Proofs for the Resurrection

Fourth, the resurrection has many proofs to its veracity.  First of all, the fact that men from all cultures are turning to faith in Christ points to him being alive, not dead.  Second, being the source of life, it was impossible for him not to bring his body back to life.  Third, even if God is invisible, the fact that his works of casting out demons and overcoming idolatry through his people is manifest are proof of the resurrection.  For, demons would scarcely obey in the name of a dead man, but rather in the name of the One risen.

Responding to the Jews Concerning Christ’s Person from the Old and New Testaments

Fifth, Athanasius answers the unbelieving Jews by using the Scriptures to argue for the incarnation with many references.  He starts with the virgin birth (Mt.1: 23, cf; Is. 7:14), and moves on to Moses’ prediction (Num.14: 5-17; Is. 8:4), his living place (Hos. 9:1), his death (Is. 53:3), his birth and death on the cross (Jer.9: 19; Ps.22: 16; Is.9: 10), his miracles (Is.65: 1-2, Rom.10: 20; Is.35: 3) and more scripture.  He then argues from the withdrawal of prophecy and the destruction of Jerusalem (Mt.11: 13; Lk.16: 16), and points to the fact that it was the Lord himself that would save us (Is.63: 9).

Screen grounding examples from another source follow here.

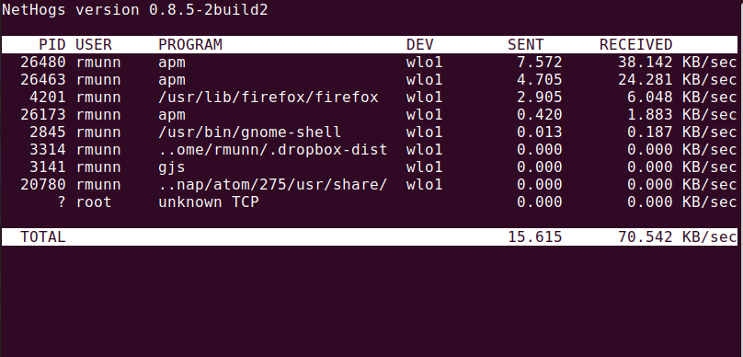
Task: Click the USER column header
Action: click(x=94, y=44)
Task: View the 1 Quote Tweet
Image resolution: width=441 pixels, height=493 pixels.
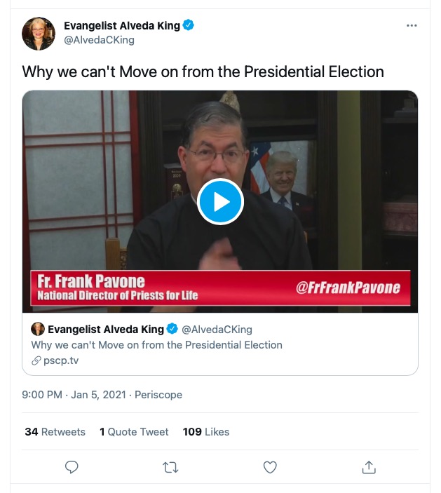Action: click(x=134, y=432)
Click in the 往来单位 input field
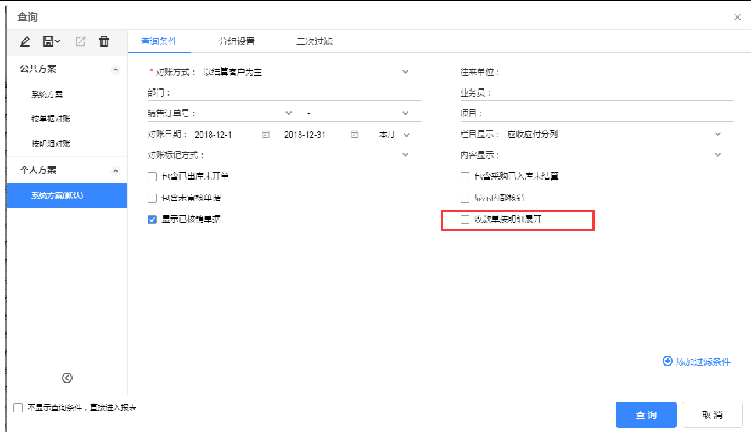This screenshot has height=432, width=751. coord(616,72)
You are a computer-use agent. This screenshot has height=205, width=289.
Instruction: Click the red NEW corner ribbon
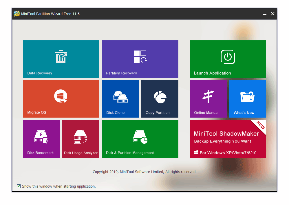[260, 126]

Unbelief of the Greeks Addressed

Sixth, Athanasius addresses the unbelief of the Greeks concerning the absurdity of the incarnation and he points out that it is no problem for Christ to manifest in a body if in fact the Logos Manifests Himself in creation.  Moreover, his manifestation in a body is grounded on his relation to Creation as a whole.  Hence, because he wanted to reveal himself to man, he became man.  Another line of argument concerns the reason for the incarnation.  Since man is the only creature that sinned, he would not see or recognize the Creator through his works, so through the incarnation he manifested his works among them.  He continues with many other proofs to counter their scoffing, but ends his letter with an exhortation for those who love knowledge to find it where it only resides: in Christ, where it’s attained through virtuous living that’s grounded in loving the Logos who is blessed forever more.

[1] Athanasius, “On The Incarnation of The Word,” The Nicene and Post-Nicene Fathers, Second Series,

Volume IV, p.36 (T & T Clark Edinburgh, Wm. B. Eerdmans Publishing Company, Reprinted in 1996).